Nous avons très peu de vivres : un peu de grain que le cheikh nous a laissé avant de partir et que nous avons grillé, faute de temps pour le moudre.

28 et 29 mai. — En me promenant sur les pentes supérieures du Baghzen, pour tâcher de découvrir la retraite des esclaves du cheikh et leur donner à moudre notre provision de mil, j’ai trouvé un arbuste inconnu de la hauteur d’un homme, à feuilles alternes, assez semblables à celles du laurier. La fleur et le fruit me sont inconnus. Le nom indigène est tefa, etefa avec l’article[181]. Quelques feuilles de cet arbre, broutées par les chameaux, suffisent pour leur donner la mort ; la plante est moins dangereuse pour les hommes, mais on évite cependant de s’en servir.

Deux hommes de la famille du forgeron nous demandent de l’eau en passant : ils reviennent de porter un message. Ces gens nous racontent que l’ennemi a été hier à Afazas ; les Kel-Ouï sont embusqués au puits d’Erhalguéouen.

Cet après-midi des cumulus à l’horizon du sud. Le thermomètre marque 39 degrés à l’ombre, suspendu dans un courant d’air.

30 mai. — Brume épaisse ce matin. Dès que le soleil perce, la chaleur devient excessive. Le voile de poussière persiste jusque dans la nuit. Point de vent. Nous croyons entendre des coups de fusil, ce n’est qu’un tonnerre lointain.
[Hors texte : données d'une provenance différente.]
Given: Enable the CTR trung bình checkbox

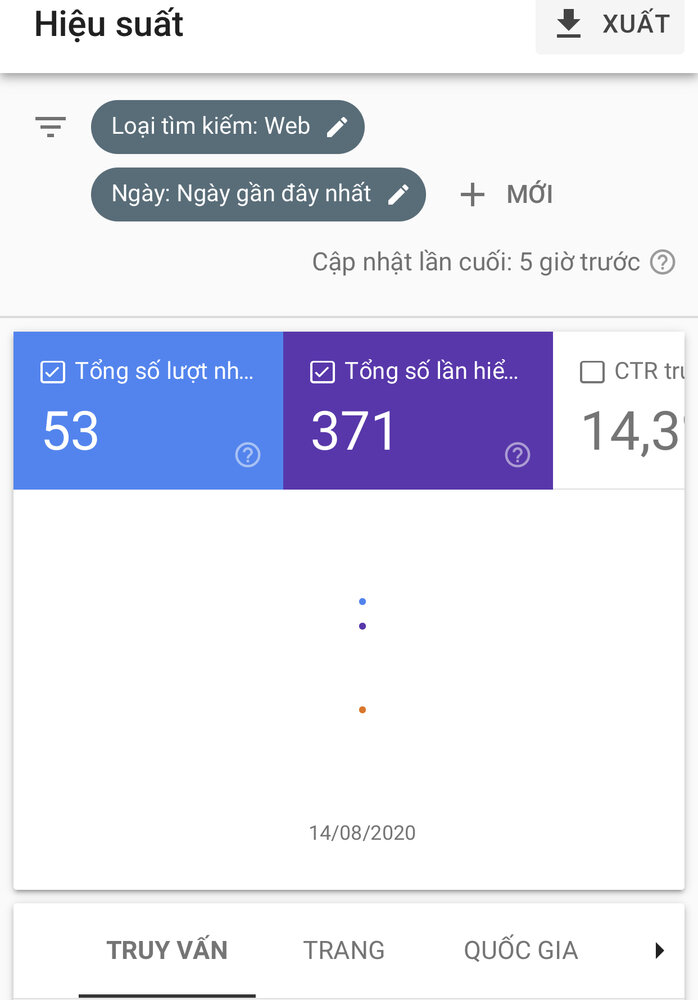Looking at the screenshot, I should (592, 372).
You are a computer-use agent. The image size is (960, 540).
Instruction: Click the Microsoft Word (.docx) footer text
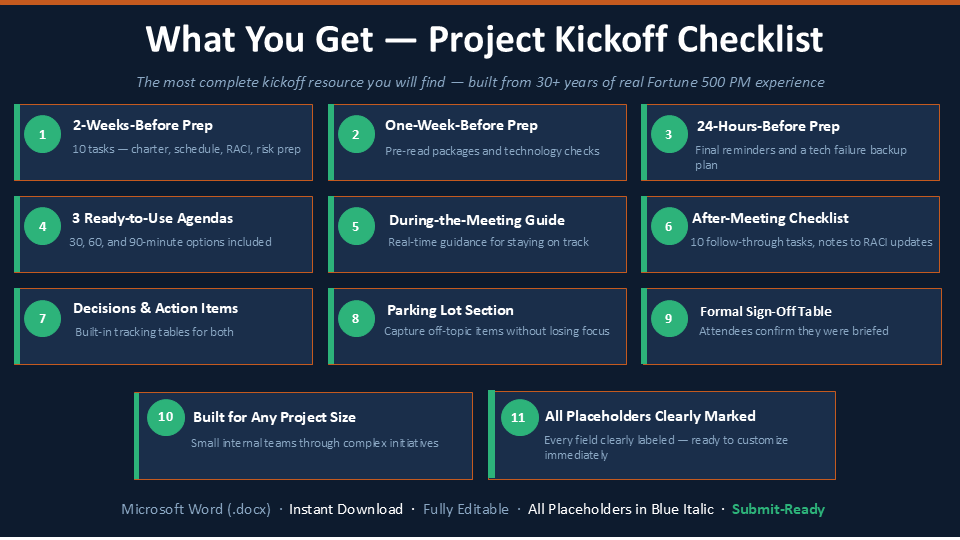click(196, 509)
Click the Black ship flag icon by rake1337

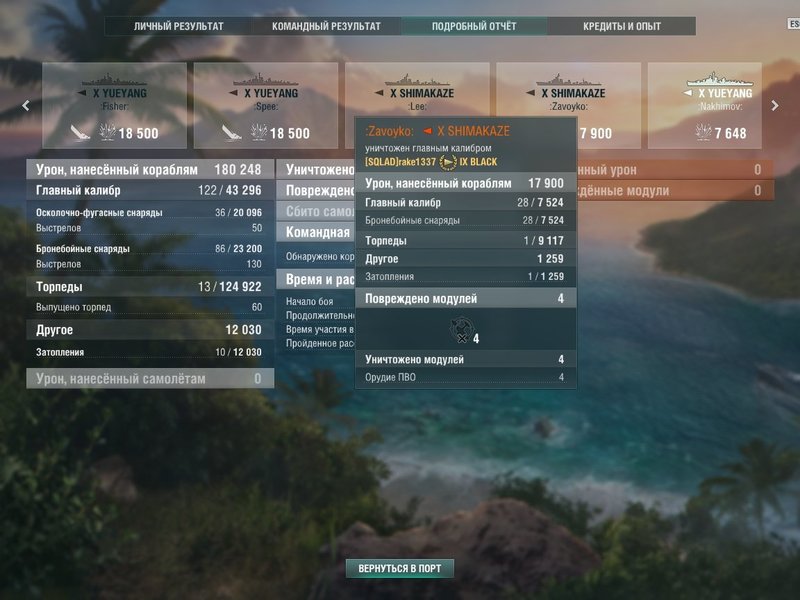[x=447, y=162]
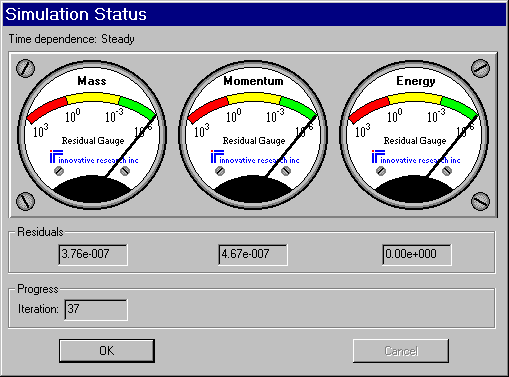Click the top-right panel screw
Image resolution: width=509 pixels, height=377 pixels.
480,68
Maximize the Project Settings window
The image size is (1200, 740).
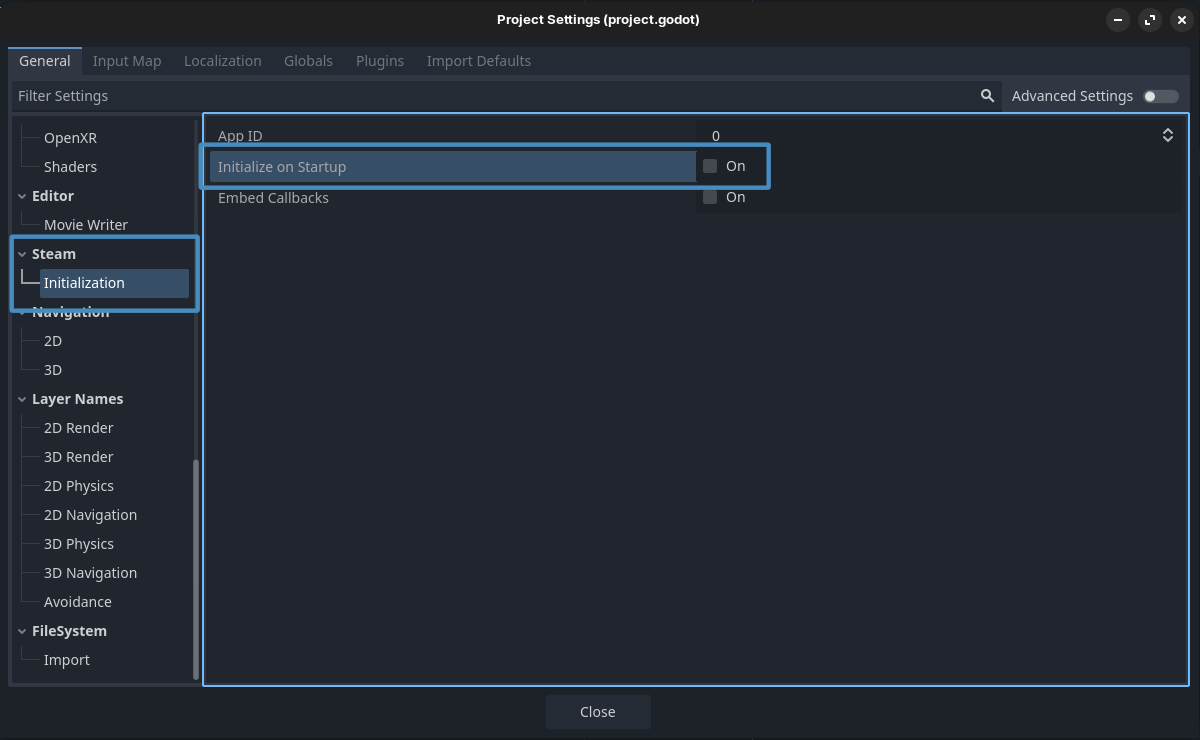point(1150,20)
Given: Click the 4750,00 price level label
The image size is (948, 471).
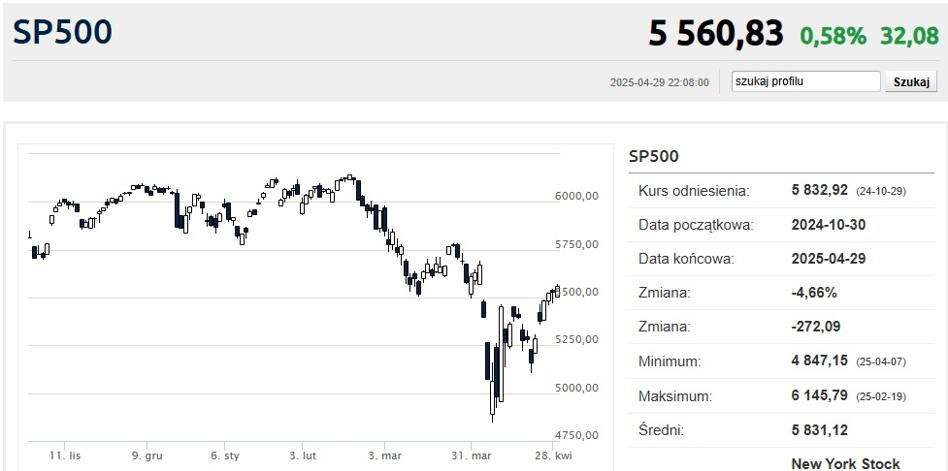Looking at the screenshot, I should tap(577, 435).
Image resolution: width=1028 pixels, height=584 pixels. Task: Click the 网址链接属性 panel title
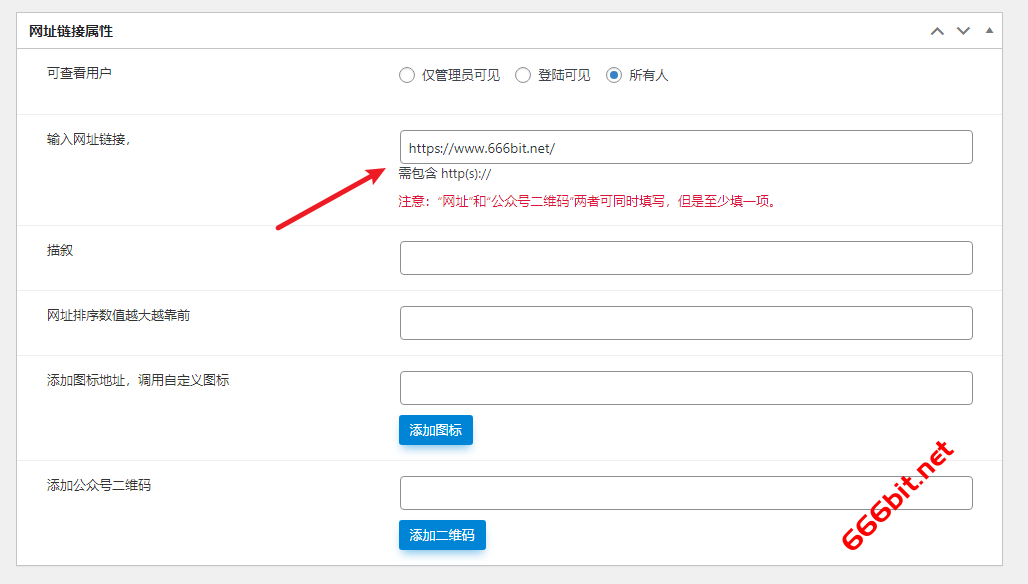[71, 31]
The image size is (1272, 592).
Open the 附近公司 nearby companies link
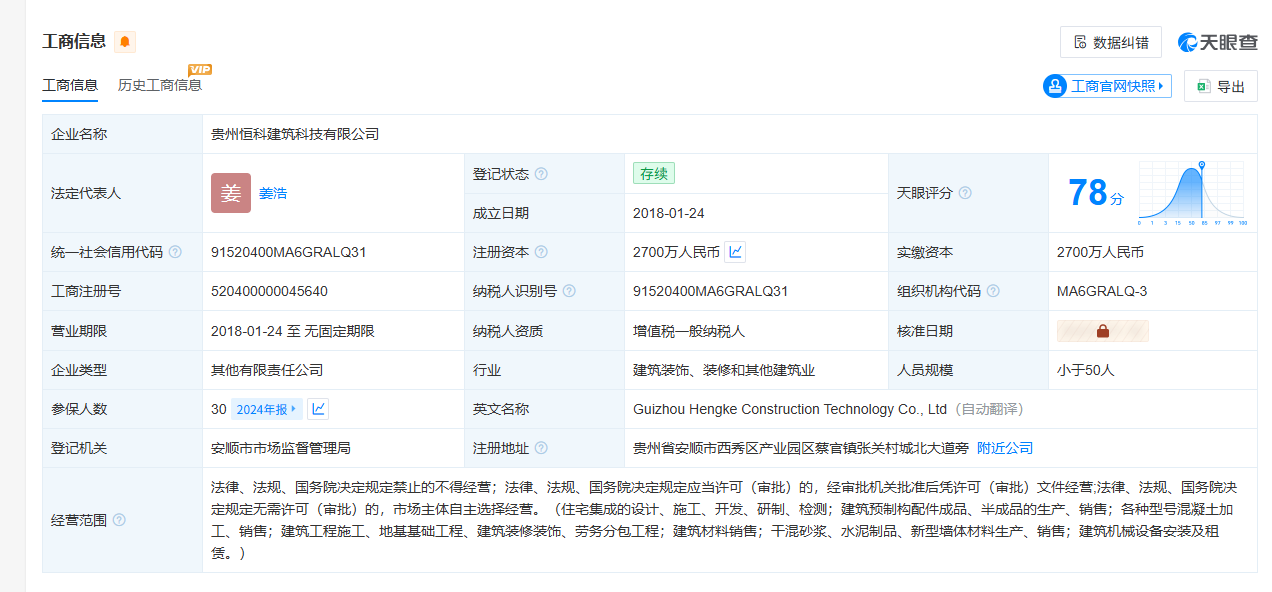click(x=1005, y=448)
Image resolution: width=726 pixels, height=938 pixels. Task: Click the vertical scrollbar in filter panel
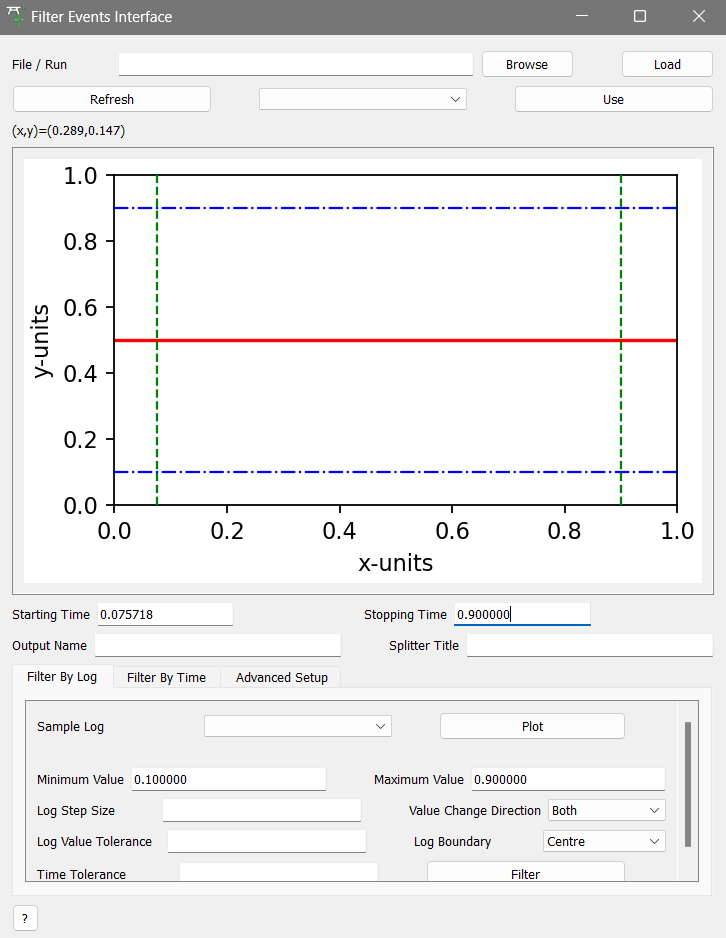(x=688, y=784)
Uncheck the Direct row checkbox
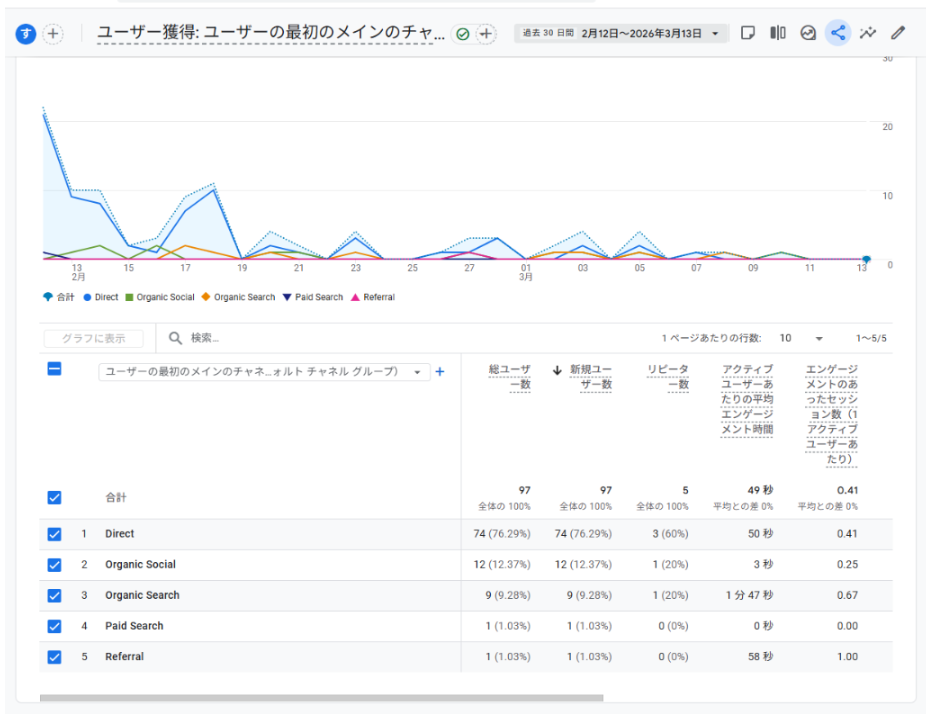 [x=55, y=534]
Les éclairs et le tonnerre se sont prolongés bien avant dans la nuit. Quelques gouttes de pluie.

31 mai. — Je suis allé au village et au puits : tout est solitaire.

J’ai revu près de notre camp de la montagne ce lézard à tête jaune et au corps gris de fer ; j’ai pu distinguer cette fois une crête qui court le long du dos.

La pluie est tombée cette après-midi sans orage et s’est prolongée jusque dans la nuit. Comme nous sommes sans abri dans la montagne, j’ai préféré revenir au village. Le bruit court que les Aouélimiden sont retournés dans leur pays.

1er juin. — Nous passons la nuit sous les armes. Staoui est inquiet ; il n’aime pas ce silence de mort. Cet après-midi, orage dans l’est ; pluie persistante et abondante, de sorte que nous sommes très heureux d’être rentrés chez nous. Faute d’autre chose, j’ai fait une bouillie de marc de café et de farine. Nous l’avons mangée avec plaisir.

Vers minuit, j’ai entendu tout à coup des voix et des aboiements de chien ; c’était le forgeron et sa famille qui retournaient dans le village. Ils nous ont salués avec une cordialité inaccoutumée et nous ont priés de leur donner de l’eau et du feu. Je suis heureux d’entendre de nouveau des voix humaines.